··· SUPPLIED RECORDS

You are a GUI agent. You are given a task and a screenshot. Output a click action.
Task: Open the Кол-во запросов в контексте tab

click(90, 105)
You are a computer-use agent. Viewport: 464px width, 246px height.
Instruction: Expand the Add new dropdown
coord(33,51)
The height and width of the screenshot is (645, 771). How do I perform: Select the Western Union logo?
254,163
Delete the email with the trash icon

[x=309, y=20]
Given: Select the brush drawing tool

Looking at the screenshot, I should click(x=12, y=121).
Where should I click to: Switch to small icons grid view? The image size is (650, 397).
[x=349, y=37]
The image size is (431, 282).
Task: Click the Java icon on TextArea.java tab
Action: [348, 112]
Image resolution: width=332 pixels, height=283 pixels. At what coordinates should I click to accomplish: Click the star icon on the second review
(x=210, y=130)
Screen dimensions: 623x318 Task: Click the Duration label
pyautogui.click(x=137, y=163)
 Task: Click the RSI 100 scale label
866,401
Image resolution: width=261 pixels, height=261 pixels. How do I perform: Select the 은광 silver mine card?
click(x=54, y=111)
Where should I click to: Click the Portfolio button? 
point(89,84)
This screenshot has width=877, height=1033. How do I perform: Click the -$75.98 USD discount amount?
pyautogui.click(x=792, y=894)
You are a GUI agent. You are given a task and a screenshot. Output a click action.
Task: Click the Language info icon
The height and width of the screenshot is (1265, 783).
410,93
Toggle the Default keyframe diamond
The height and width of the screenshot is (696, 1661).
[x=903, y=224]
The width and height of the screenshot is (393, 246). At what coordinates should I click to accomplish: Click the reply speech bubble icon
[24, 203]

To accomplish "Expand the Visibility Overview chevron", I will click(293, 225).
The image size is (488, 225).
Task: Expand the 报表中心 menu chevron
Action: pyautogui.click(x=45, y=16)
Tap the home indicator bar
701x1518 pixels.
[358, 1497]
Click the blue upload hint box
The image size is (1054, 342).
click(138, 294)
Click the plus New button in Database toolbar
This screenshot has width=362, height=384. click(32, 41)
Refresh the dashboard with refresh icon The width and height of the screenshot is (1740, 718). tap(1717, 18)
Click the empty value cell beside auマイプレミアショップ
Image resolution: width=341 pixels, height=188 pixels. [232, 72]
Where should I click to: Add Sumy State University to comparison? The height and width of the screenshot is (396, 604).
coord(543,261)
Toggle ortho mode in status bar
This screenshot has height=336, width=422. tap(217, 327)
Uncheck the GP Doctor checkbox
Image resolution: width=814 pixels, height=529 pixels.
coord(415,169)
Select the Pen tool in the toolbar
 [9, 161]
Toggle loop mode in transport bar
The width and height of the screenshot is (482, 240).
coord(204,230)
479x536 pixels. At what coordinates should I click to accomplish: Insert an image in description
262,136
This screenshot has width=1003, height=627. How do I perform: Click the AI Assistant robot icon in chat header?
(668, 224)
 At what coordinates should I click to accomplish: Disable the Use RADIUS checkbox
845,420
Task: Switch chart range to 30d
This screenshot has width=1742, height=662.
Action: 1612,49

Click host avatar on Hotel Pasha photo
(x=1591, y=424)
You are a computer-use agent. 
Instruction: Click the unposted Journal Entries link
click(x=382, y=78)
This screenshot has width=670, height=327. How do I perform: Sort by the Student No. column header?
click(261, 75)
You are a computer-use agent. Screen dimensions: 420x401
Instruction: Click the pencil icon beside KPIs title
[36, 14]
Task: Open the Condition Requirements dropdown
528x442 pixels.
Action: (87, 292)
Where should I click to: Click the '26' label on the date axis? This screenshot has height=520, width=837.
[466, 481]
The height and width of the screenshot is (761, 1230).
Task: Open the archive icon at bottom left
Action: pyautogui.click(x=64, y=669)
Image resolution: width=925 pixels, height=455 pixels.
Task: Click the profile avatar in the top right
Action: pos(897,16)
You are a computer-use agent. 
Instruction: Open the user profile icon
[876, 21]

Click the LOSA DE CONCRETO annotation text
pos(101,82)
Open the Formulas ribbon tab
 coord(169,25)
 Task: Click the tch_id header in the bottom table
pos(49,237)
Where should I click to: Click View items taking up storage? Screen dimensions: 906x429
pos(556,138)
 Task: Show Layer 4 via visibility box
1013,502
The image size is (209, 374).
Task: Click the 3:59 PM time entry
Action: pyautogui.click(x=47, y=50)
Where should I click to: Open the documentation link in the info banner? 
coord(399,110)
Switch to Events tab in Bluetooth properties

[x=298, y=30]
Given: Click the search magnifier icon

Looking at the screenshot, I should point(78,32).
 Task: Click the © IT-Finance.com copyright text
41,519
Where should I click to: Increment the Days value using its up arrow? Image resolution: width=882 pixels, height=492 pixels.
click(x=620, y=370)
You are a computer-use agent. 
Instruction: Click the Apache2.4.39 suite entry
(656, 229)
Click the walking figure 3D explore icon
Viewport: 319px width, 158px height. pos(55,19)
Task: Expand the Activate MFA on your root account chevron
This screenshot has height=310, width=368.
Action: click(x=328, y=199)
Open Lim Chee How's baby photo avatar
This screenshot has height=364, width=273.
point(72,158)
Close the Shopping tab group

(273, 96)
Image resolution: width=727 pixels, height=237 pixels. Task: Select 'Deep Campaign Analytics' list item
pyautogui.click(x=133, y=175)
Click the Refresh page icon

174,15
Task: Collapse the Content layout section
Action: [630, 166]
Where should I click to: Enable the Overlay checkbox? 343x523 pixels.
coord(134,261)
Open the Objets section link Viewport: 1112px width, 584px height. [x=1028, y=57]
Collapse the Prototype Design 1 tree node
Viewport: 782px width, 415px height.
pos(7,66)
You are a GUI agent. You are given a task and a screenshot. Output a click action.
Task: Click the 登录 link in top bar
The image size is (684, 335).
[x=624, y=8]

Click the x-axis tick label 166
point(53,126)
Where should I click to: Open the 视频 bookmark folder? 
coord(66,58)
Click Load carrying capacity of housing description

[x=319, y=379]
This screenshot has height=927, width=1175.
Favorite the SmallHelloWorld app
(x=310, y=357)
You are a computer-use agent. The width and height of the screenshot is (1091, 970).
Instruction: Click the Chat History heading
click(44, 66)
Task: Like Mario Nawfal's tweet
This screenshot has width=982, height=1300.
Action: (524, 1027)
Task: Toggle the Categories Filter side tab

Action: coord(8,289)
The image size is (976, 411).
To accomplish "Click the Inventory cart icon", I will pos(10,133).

······

Using the data above, print every record exactly as shown.

You are a GUI agent. You are given a task and a screenshot. Output a click action.
Task: Open the Кол-во запросов в контексте tab

click(90, 105)
You are a computer-use agent. Viewport: 464px width, 246px height.
Instruction: Expand the Add new dropdown
coord(33,51)
The height and width of the screenshot is (645, 771). How do I perform: Select the Western Union logo?
254,163
Delete the email with the trash icon

[x=309, y=20]
Given: Select the brush drawing tool

Looking at the screenshot, I should click(x=12, y=121).
Where should I click to: Switch to small icons grid view? The image size is (650, 397).
[x=349, y=37]
The image size is (431, 282).
Task: Click the Java icon on TextArea.java tab
Action: [348, 112]
Image resolution: width=332 pixels, height=283 pixels. At what coordinates should I click to accomplish: Click the star icon on the second review
(x=210, y=130)
Screen dimensions: 623x318 Task: Click the Duration label
pyautogui.click(x=137, y=163)
 Task: Click the RSI 100 scale label
866,401
Image resolution: width=261 pixels, height=261 pixels. How do I perform: Select the 은광 silver mine card?
click(x=54, y=111)
Where should I click to: Click the Portfolio button? 
point(89,84)
This screenshot has width=877, height=1033. How do I perform: Click the -$75.98 USD discount amount?
pyautogui.click(x=792, y=894)
You are a GUI agent. You are given a task and a screenshot. Output a click action.
Task: Click the Language info icon
The height and width of the screenshot is (1265, 783).
410,93
Toggle the Default keyframe diamond
The height and width of the screenshot is (696, 1661).
[x=903, y=224]
The width and height of the screenshot is (393, 246). At what coordinates should I click to accomplish: Click the reply speech bubble icon
[24, 203]

To accomplish "Expand the Visibility Overview chevron", I will click(293, 225).
The image size is (488, 225).
Task: Expand the 报表中心 menu chevron
Action: pyautogui.click(x=45, y=16)
Tap the home indicator bar
701x1518 pixels.
[358, 1497]
Click the blue upload hint box
The image size is (1054, 342).
click(138, 294)
Click the plus New button in Database toolbar
This screenshot has width=362, height=384. click(32, 41)
Refresh the dashboard with refresh icon The width and height of the screenshot is (1740, 718). tap(1717, 18)
Click the empty value cell beside auマイプレミアショップ
Image resolution: width=341 pixels, height=188 pixels. [232, 72]
Where should I click to: Add Sumy State University to comparison? The height and width of the screenshot is (396, 604).
coord(543,261)
Toggle ortho mode in status bar
This screenshot has height=336, width=422. tap(217, 327)
Uncheck the GP Doctor checkbox
Image resolution: width=814 pixels, height=529 pixels.
coord(415,169)
Select the Pen tool in the toolbar
 [9, 161]
Toggle loop mode in transport bar
The width and height of the screenshot is (482, 240).
coord(204,230)
479x536 pixels. At what coordinates should I click to accomplish: Insert an image in description
262,136
This screenshot has width=1003, height=627. How do I perform: Click the AI Assistant robot icon in chat header?
(668, 224)
 At what coordinates should I click to accomplish: Disable the Use RADIUS checkbox
845,420
Task: Switch chart range to 30d
This screenshot has width=1742, height=662.
Action: 1612,49

Click host avatar on Hotel Pasha photo
(x=1591, y=424)
You are a computer-use agent. 
Instruction: Click the unposted Journal Entries link
click(x=382, y=78)
This screenshot has width=670, height=327. How do I perform: Sort by the Student No. column header?
click(261, 75)
You are a computer-use agent. Screen dimensions: 420x401
Instruction: Click the pencil icon beside KPIs title
[36, 14]
Task: Open the Condition Requirements dropdown
528x442 pixels.
Action: (87, 292)
Where should I click to: Click the '26' label on the date axis? This screenshot has height=520, width=837.
[466, 481]
The height and width of the screenshot is (761, 1230).
Task: Open the archive icon at bottom left
Action: pyautogui.click(x=64, y=669)
Image resolution: width=925 pixels, height=455 pixels.
Task: Click the profile avatar in the top right
Action: pos(897,16)
You are a computer-use agent. 
Instruction: Open the user profile icon
[876, 21]

Click the LOSA DE CONCRETO annotation text
pos(101,82)
Open the Formulas ribbon tab
 coord(169,25)
 Task: Click the tch_id header in the bottom table
pos(49,237)
Where should I click to: Click View items taking up storage? Screen dimensions: 906x429
pos(556,138)
 Task: Show Layer 4 via visibility box
1013,502
The image size is (209, 374).
Task: Click the 3:59 PM time entry
Action: pyautogui.click(x=47, y=50)
Where should I click to: Open the documentation link in the info banner? 
coord(399,110)
Switch to Events tab in Bluetooth properties

[x=298, y=30]
Given: Click the search magnifier icon

Looking at the screenshot, I should point(78,32).
 Task: Click the © IT-Finance.com copyright text
41,519
Where should I click to: Increment the Days value using its up arrow? Image resolution: width=882 pixels, height=492 pixels.
click(x=620, y=370)
You are a computer-use agent. 
Instruction: Click the Apache2.4.39 suite entry
(656, 229)
Click the walking figure 3D explore icon
Viewport: 319px width, 158px height. pos(55,19)
Task: Expand the Activate MFA on your root account chevron
This screenshot has height=310, width=368.
Action: click(x=328, y=199)
Open Lim Chee How's baby photo avatar
This screenshot has height=364, width=273.
point(72,158)
Close the Shopping tab group

(273, 96)
Image resolution: width=727 pixels, height=237 pixels. Task: Select 'Deep Campaign Analytics' list item
pyautogui.click(x=133, y=175)
Click the Refresh page icon

174,15
Task: Collapse the Content layout section
Action: [630, 166]
Where should I click to: Enable the Overlay checkbox? 343x523 pixels.
coord(134,261)
Open the Objets section link Viewport: 1112px width, 584px height. [x=1028, y=57]
Collapse the Prototype Design 1 tree node
Viewport: 782px width, 415px height.
pos(7,66)
You are a GUI agent. You are given a task and a screenshot. Output a click action.
Task: Click the 登录 link in top bar
The image size is (684, 335).
[x=624, y=8]

Click the x-axis tick label 166
point(53,126)
Where should I click to: Open the 视频 bookmark folder? 
coord(66,58)
Click Load carrying capacity of housing description

[x=319, y=379]
This screenshot has height=927, width=1175.
Favorite the SmallHelloWorld app
(x=310, y=357)
You are a computer-use agent. The width and height of the screenshot is (1091, 970).
Instruction: Click the Chat History heading
click(44, 66)
Task: Like Mario Nawfal's tweet
This screenshot has width=982, height=1300.
Action: (524, 1027)
Task: Toggle the Categories Filter side tab

Action: coord(8,289)
The image size is (976, 411).
To accomplish "Click the Inventory cart icon", I will pos(10,133).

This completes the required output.